Depois de tudo o que ocorreu no Brasil, soa tragicômico [rebaixar o status]. Quem lida hoje com a situação transicional são as secretarias estaduais e municipais de Saúde, não o Ministério da Saúde."
Alcides Miranda, professor de Saúde Pública da UFRGS

Covid lidera mortes no Brasil

Apesar da queda de óbitos e casos há algumas semanas, a covid-19 ainda é a principal causa de morte no Brasil, segundo os dados mais recentes dos cartórios de registro civil.

As principais causas de óbito registradas no portal da Transparência em fevereiro foram:

  • Covid - 18.938
  • Pneumonia - 14.267
  • Septicemia - 12.380
  • AVC - 7.919
  • Outras cardiovasculares - 7.597
  • Infarto - 7.408
  • Insuficiência respiratória - 5.937

Para o microbiologista e divulgador científico Átila Iamarino, a "pandemia certamente não acabou".

Ele alerta que o cenário é de incerteza porque não há controle de como serão as próximas variantes do coronavírus. "Isso dificulta muito a gente bater o martelo de que a pandemia, entre aspas, acabou", diz.

Iamarino cita como exemplo o final de janeiro, quando o número médio de mortes entre as pessoas com mais de 80 anos, segundo o sistema SIVEP-Gripe, foi de 300 por dia.

"São números similares a um dos piores momentos de 2020. Não se compara com 2021, claro, mas ainda são números muito altos.

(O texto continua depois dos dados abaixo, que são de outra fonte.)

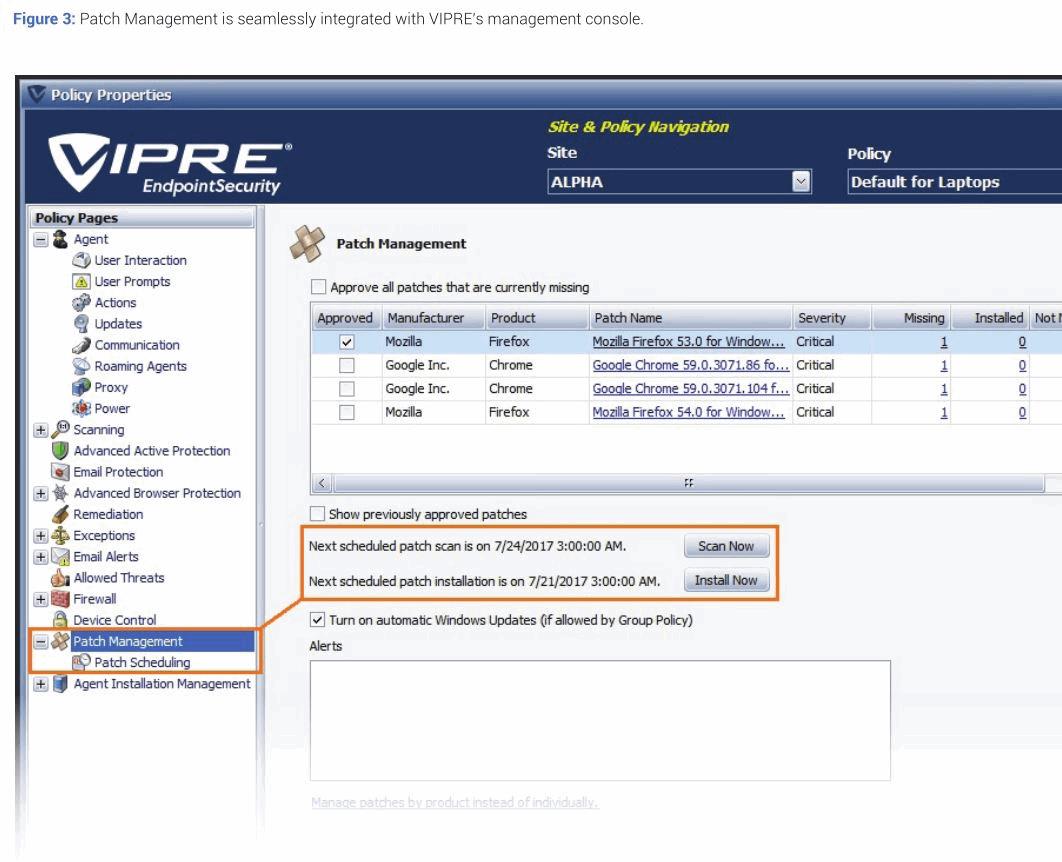Select the Advanced Active Protection shield icon
The height and width of the screenshot is (862, 1062).
click(60, 451)
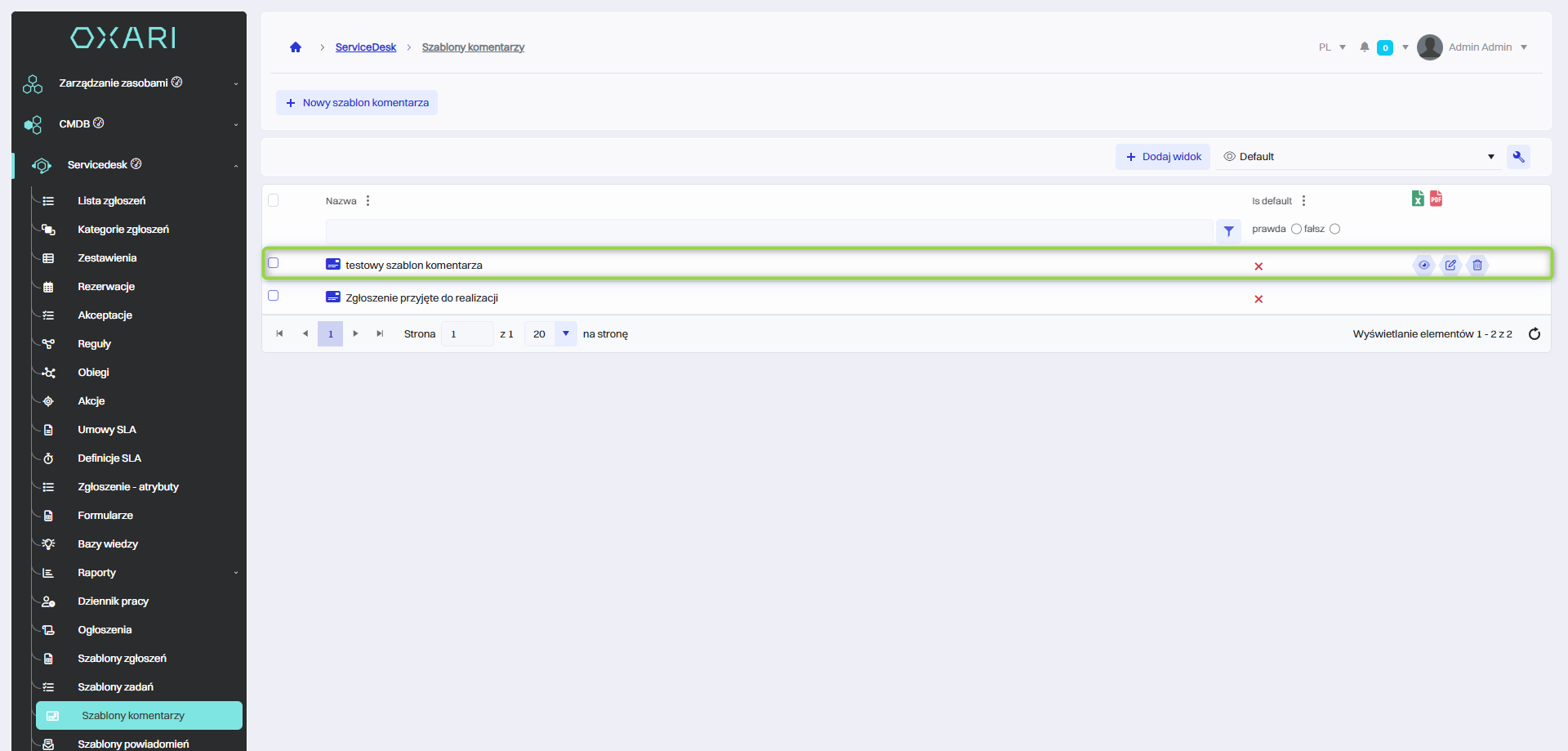Delete testowy szablon komentarza via trash icon

(x=1477, y=265)
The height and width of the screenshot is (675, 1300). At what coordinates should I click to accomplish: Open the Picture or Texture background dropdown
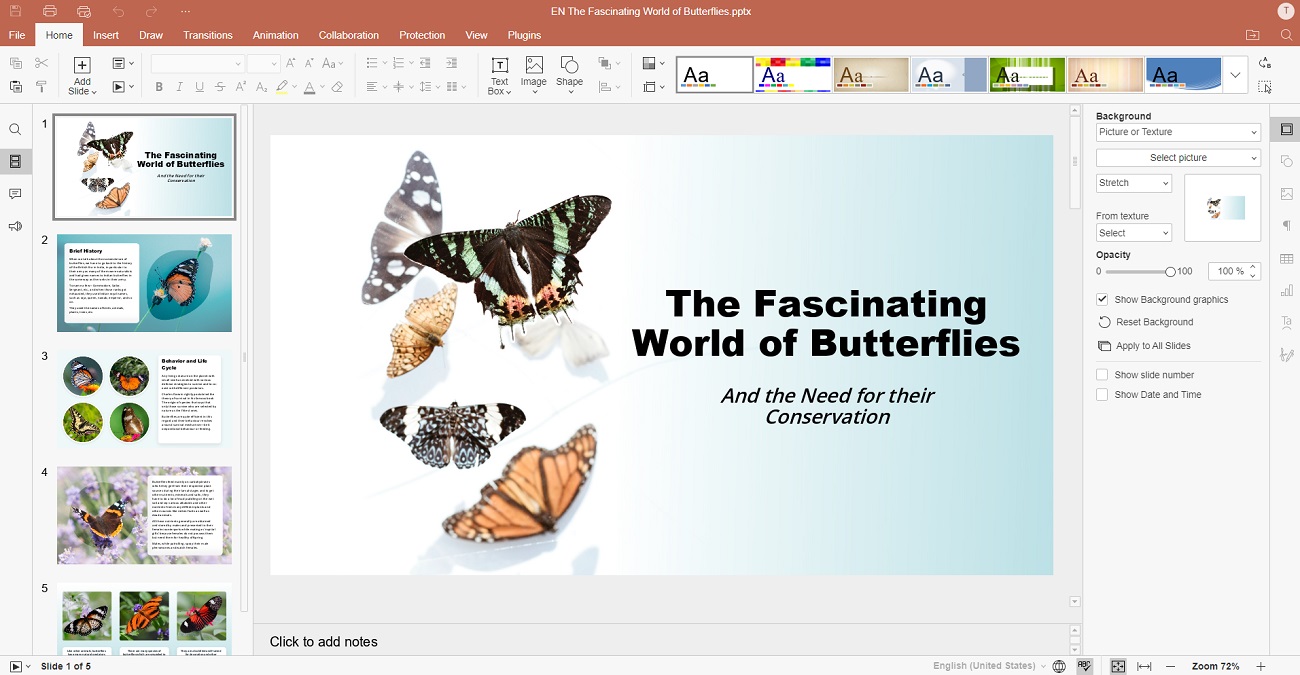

Para quem tem mais de 80 anos —sem falar de imunocomprometidos ou quem tem menos de cinco anos— ainda existe um risco alto", afirma.

Falta vacinar mais

Outro ponto sempre ressaltado para os riscos que os brasileiros correm é a baixa cobertura vacinal de pessoas que tomaram a dose de reforço.

Desde o início da campanha, 74% da população recebeu duas doses ou dose única, mas pouco mais de 70 milhões de pessoas tomaram a dose de reforço (30% da população).

O presidente da Sociedade Brasileira de Imunizações, Juarez Cunha, pontua que esse é um aspecto importante a ser ponderado ante a ideia anunciada por Bolsonaro.

"O primeiro deles é que, com certeza, precisamos melhorar nossas coberturas vacinais, estimular que as pessoas façam a dose de reforço —que é fundamental para proteção em especial das formas graves da doença", diz Cunha.

Ele lembra ainda que o momento é de alerta novamente no mundo com a alta de casos e hospitalizações na Europa e na Ásia, em especial por causa do avanço da subvariante da ômicron, a BA.2 —considerada mais transmissível e com maior poder de reinfecção.

"Não dá pra deixar de considerar também a possibilidade de novas variantes, como tem sido relatado inclusive aqui no Brasil, como a deltacron", completa Cunha.

Mesmo que venha a se tornar endemia, a professora de doenças tropicais da UFPE (Universidade Federal de Pernambuco), Vera Magalhães, diz que será necessário manter cuidados e medidas de prevenção para evitar mortes.

"A epidemia sendo superada, a doença endêmica ainda traz muitos desafios. Temos como doença endêmica tuberculose, gripe. Não precisa ser uma pandemia para ser uma preocupação. E, para que haja superação dessas doenças infecciosas como um todo, é necessário haver a oferta de vacina, assim como a melhoria da qualidade de vida da população", afirma ela.